Observation data (J2000 epoch)
- Constellation: Aquarius
- Right ascension: 23^{h} 39.9^{m}
- Declination: −12° 17′ 34″
- Apparent magnitude (V): 11.5

Characteristics
- Type: SAB(s)a pec
- Apparent size (V): 4.7′ × 3.5′

Other designations
- PGC 72060, Arp 222

= NGC 7727 =

Peculiar galaxy in the constellation Aquarius

NGC 7727 is a peculiar galaxy in the constellation Aquarius. It harbors two galactic nuclei, each containing a supermassive black hole, separated 1,600 light years apart. It was discovered by German-British astronomer William Herschel on 27 November 1785.

== Features ==
This object is located at a distance of 23.3 megaparsecs (76 million light years) from the Milky Way and has a peculiar aspect, with several plumes and streams of irregular shape that explains its inclusion on Halton C. Arp's Atlas of Peculiar Galaxies with the number 222, being classified as a "Galaxy with amorphous spiral arms".

In all likelihood, this system is the product of the merger of two previous spiral galaxies that took place 1 billion years ago, with the aforementioned stellar plumes and streams being the remnants of the disks of the two galaxies that collided to form this object.

Two starlike objects can be seen in NGC 7727's center, at least one of them likely being the former core of one of those two spiral galaxies. In addition to this, 23 objects – candidates to be young globular clusters formed in the collision – can be found in this system.

NGC 7727 is very similar to NGC 7252, another galaxy product of the collision and merging of two former spiral galaxies, in the same constellation. However it has far less gas (neutral hydrogen and molecular hydrogen) than the latter.

NGC 7727's most likely fate is to become an elliptical galaxy in the future, with very little interstellar dust and star formation.

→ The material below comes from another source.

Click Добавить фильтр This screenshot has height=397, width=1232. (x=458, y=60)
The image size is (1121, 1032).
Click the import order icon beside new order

More massive black holes have a stronger gravitational pull on the stars around them, causing them to move faster which makes the spectral lines broader due to redshift, here as seen in a collapsed MUSE data cube image of NGC 7727

In November 2021, scientists announced the discovery of a pair of supermassive black holes in NGC 7727, detected with the Very Large Telescope's multi-unit spectroscopic explorer (MUSE) at the European Southern Observatory. The black holes have masses of 154 and 6.3 million solar masses, and are separated 1,600 light years apart. The pair are among the closest confirmed supermassive black holes to Earth at about 89 million light years away. Although the pair are separated closely enough to gravitationally influence each other, the smaller black hole is not bound in orbit around the larger black hole due to the surrounding mass of the NGC 7727 core region. The black holes will eventually merge in the next 250 million years, producing powerful, low-frequency gravitational waves in the process.

== LGG 480 Group ==
NGC 7727 is part of a galaxy group known as LGG 480 Group or NGC 7727 Group. It has at least 5 confirmed members, which are NGC 7723, NGC 7724, NGC 7727, MCG 2-60-7, MCG 2-60-10.